Pour dire les crises de notre époque et avec un souci poétique et politique, Jehan van Longhenhoven met en scène un personnage anonyme mais emblématique : Émilienne, infirmière et Gilet jaune de la première heure. Plus intellectuelle que bien d'autres de ses comparses en dehors de ses combats elle cherche dans la littérature de quoi se rebeller face au monde tel qu'il est.
Nous sommes entrainés à sa suite jusque dans son lieu de travail  – l'hôpital – lorsqu'elle est pour un salaire dérisoire en première ligne face à l'épidémie du Covid. Cette femme comprend que la (grande) poésie est utile en de telles périodes même si elle ne suffit pas. Hölderlin oui – mais pas seulement. Et le narrateur devient l'adorateur qui rend hommage au combat et à l'existence d'une telle belle femme morte au combat.
Sa vie s’écrit à travers cette évocation dont le lecteur se rend vite compte du poids au prix de la lucidité du narrateur qui montre de quoi on ne se remet pas, dont on ne sort pas vivant. Il convient d'en tirer les conséquences.
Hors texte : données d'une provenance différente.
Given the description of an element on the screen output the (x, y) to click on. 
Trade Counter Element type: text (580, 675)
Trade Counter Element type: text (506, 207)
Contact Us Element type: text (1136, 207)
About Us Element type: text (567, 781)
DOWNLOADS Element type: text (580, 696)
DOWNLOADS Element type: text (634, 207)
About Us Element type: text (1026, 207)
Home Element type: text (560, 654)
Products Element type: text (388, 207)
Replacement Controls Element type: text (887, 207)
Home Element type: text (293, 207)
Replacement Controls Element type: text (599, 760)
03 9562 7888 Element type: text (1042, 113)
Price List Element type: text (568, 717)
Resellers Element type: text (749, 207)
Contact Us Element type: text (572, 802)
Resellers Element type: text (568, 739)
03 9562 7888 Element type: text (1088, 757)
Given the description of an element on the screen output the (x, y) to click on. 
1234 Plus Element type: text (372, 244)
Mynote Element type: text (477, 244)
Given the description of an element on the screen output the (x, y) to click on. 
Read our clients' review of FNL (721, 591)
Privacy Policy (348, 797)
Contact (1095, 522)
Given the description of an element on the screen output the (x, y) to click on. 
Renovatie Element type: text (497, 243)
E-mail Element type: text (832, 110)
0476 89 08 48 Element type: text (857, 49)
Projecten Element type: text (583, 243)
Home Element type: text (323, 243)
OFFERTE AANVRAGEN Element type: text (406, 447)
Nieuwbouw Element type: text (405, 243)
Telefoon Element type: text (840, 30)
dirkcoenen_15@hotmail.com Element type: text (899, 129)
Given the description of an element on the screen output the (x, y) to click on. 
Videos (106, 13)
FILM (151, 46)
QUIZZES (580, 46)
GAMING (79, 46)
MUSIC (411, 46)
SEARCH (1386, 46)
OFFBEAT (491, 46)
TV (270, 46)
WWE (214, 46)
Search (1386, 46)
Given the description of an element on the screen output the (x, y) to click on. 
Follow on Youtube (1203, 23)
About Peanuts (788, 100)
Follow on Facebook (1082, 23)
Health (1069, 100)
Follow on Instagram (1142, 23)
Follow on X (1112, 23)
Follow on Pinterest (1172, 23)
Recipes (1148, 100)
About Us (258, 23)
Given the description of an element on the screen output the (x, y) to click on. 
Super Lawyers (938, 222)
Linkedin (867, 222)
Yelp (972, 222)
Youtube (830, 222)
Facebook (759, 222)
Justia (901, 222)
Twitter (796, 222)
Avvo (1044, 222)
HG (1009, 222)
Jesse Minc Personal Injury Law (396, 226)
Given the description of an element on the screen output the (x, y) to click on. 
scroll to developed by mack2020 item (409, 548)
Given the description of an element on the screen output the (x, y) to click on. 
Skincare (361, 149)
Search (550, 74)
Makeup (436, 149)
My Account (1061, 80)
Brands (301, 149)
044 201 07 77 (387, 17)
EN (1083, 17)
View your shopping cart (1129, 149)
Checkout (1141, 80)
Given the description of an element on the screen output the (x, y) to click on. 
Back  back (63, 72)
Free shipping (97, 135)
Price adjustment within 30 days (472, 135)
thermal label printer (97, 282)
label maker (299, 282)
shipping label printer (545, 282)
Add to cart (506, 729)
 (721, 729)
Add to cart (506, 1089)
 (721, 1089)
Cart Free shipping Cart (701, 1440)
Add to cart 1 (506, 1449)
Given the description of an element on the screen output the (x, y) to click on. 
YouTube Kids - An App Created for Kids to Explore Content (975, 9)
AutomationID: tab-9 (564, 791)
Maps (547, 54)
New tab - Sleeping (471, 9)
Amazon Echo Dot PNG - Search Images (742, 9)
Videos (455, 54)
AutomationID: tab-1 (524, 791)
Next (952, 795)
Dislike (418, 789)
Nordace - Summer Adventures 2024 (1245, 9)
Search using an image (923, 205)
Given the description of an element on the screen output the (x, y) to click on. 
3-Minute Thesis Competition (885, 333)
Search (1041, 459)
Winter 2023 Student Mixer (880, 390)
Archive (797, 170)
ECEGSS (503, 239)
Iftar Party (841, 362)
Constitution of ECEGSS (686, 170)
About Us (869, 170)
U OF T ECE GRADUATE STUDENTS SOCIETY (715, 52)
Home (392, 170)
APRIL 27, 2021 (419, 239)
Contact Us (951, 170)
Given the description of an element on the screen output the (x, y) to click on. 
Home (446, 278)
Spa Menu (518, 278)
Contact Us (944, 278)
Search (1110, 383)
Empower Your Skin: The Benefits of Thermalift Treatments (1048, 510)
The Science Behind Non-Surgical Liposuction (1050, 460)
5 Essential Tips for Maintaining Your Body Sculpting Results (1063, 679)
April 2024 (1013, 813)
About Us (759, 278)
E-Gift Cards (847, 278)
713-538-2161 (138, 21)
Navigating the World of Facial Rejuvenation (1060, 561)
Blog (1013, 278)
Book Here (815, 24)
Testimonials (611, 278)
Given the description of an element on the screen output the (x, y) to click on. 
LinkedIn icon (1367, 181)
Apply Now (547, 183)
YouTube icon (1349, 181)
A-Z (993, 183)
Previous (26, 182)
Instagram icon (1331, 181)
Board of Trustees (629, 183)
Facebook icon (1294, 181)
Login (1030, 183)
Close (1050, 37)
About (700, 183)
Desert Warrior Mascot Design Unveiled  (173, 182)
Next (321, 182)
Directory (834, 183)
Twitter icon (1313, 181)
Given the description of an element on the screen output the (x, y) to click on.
Et cette fiction devient un cheminement c'est afin de poursuivre ce qu'Émilienne a engagé. Elle n'est plus une héroïne classique dont nous espérons que par un certain romantisme le monde ne s'efface de notre conscience. Bien au contraire.
Cette fiction est tout sauf une histoire de renoncement. En sa présence une force de résistance souffle sur le monde. Et la littérature n'y est pas pour rien. Il faut s'y laisser emporter pour trouver une émergence en regardant le monde tel qu'il est puisque nous y passons le plus clair de notre temps.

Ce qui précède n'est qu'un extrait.